--- Data to use ---
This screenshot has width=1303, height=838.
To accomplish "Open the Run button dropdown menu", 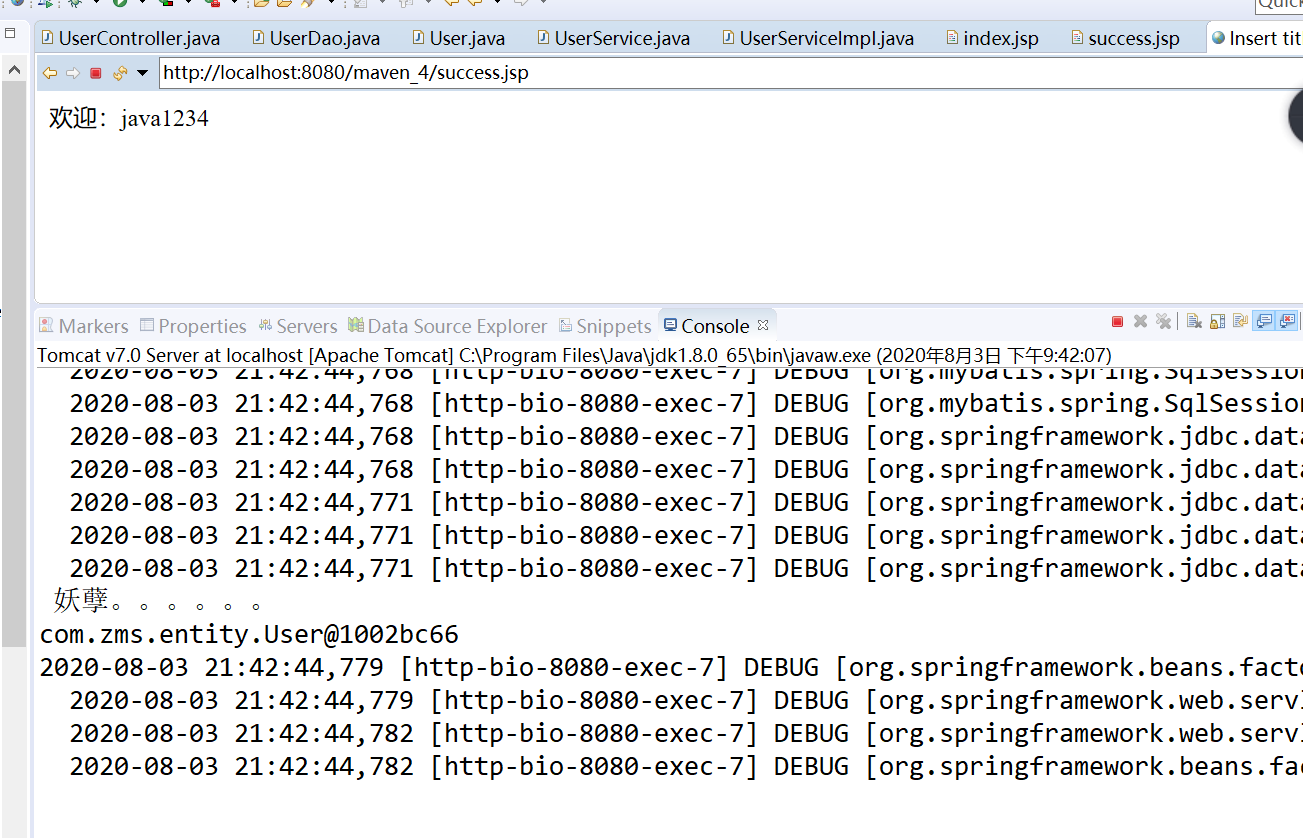I will (142, 4).
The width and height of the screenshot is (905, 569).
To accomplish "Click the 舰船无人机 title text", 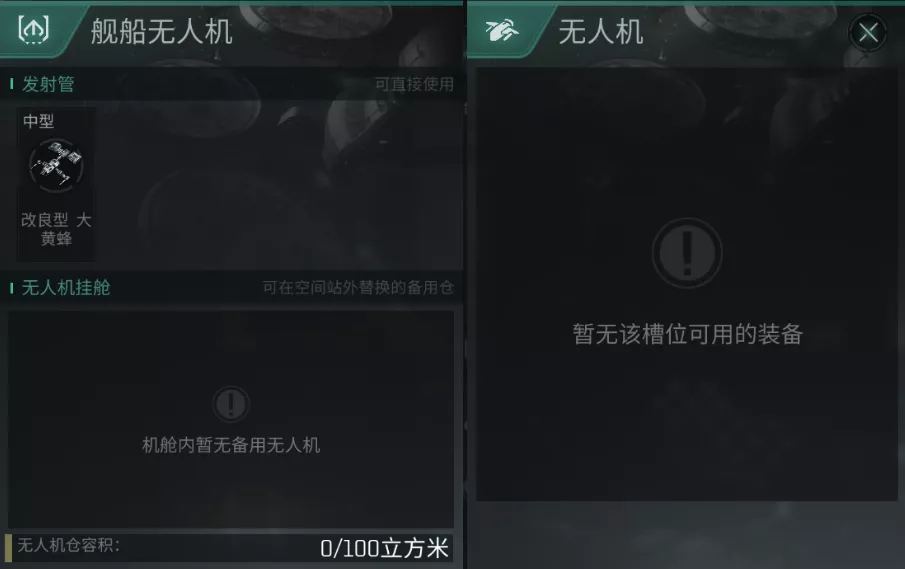I will pos(162,31).
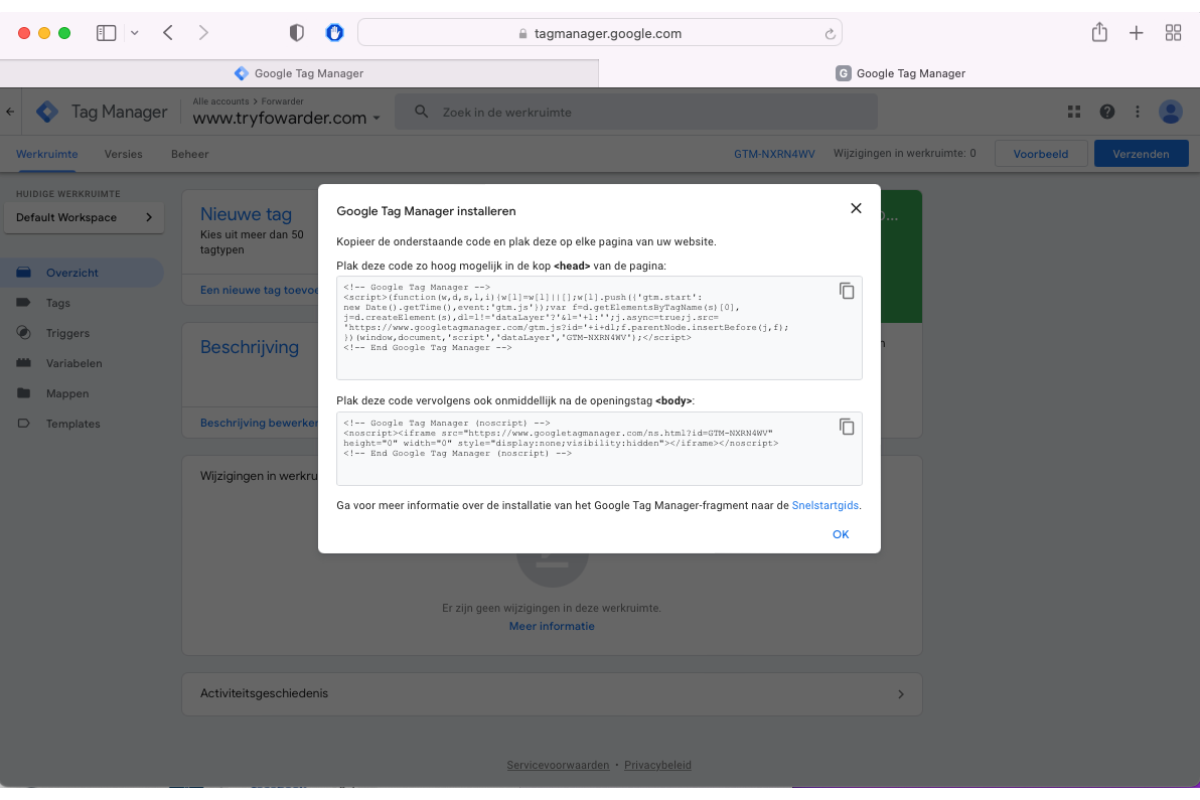
Task: Open the three-dot more options menu
Action: [1137, 112]
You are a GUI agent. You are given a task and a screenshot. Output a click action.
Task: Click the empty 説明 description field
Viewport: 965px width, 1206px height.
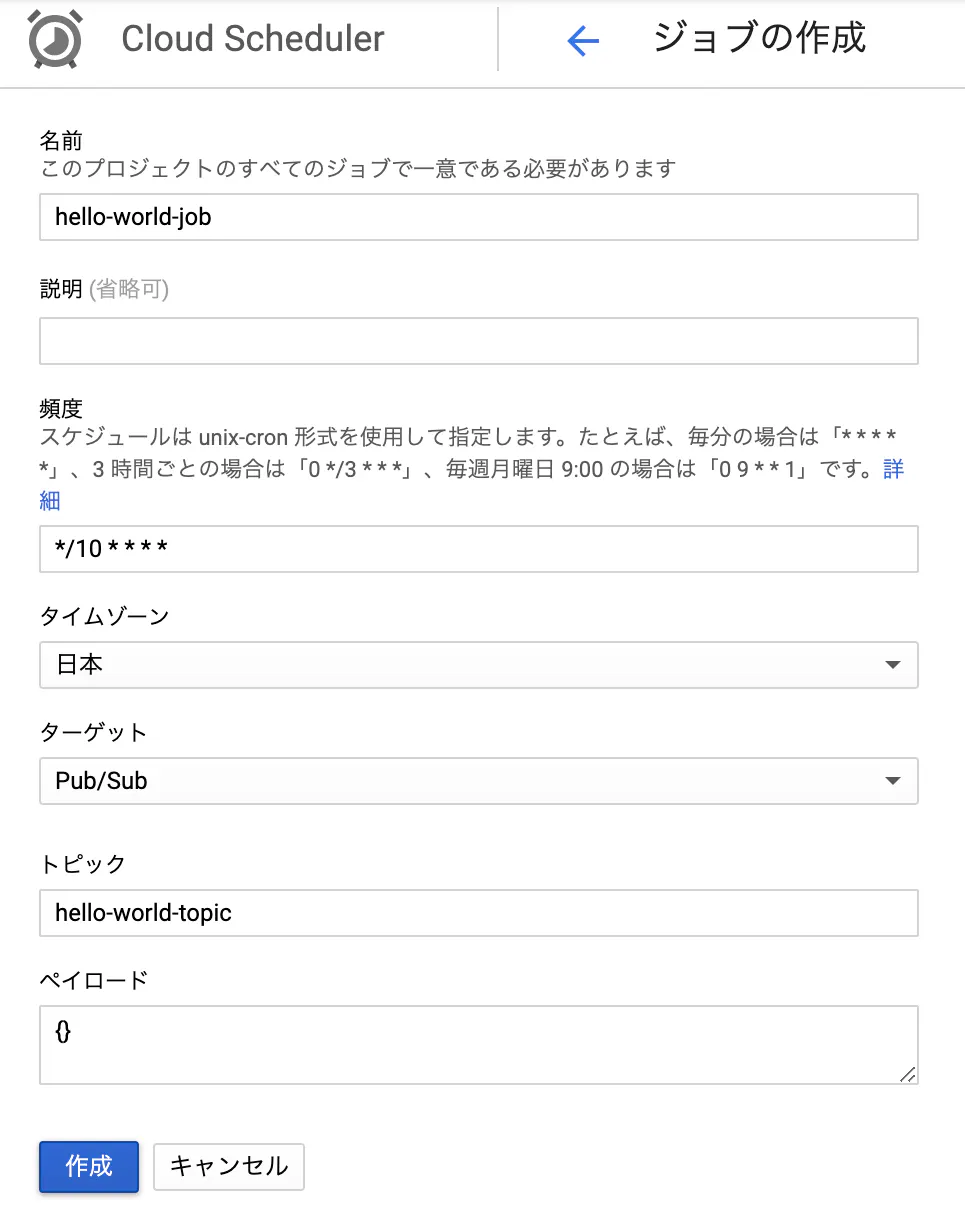tap(478, 341)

--- What to produce ---
Without any pictures, reproduce exactly the lines from the line that contains "You are a GUI" to the end of the entries above, both ends included.

--- Answer ---
You are a GUI agent. You are given a task and a screenshot. Output a click action.
Task: Click the empty 説明 description field
Viewport: 965px width, 1206px height.
tap(478, 341)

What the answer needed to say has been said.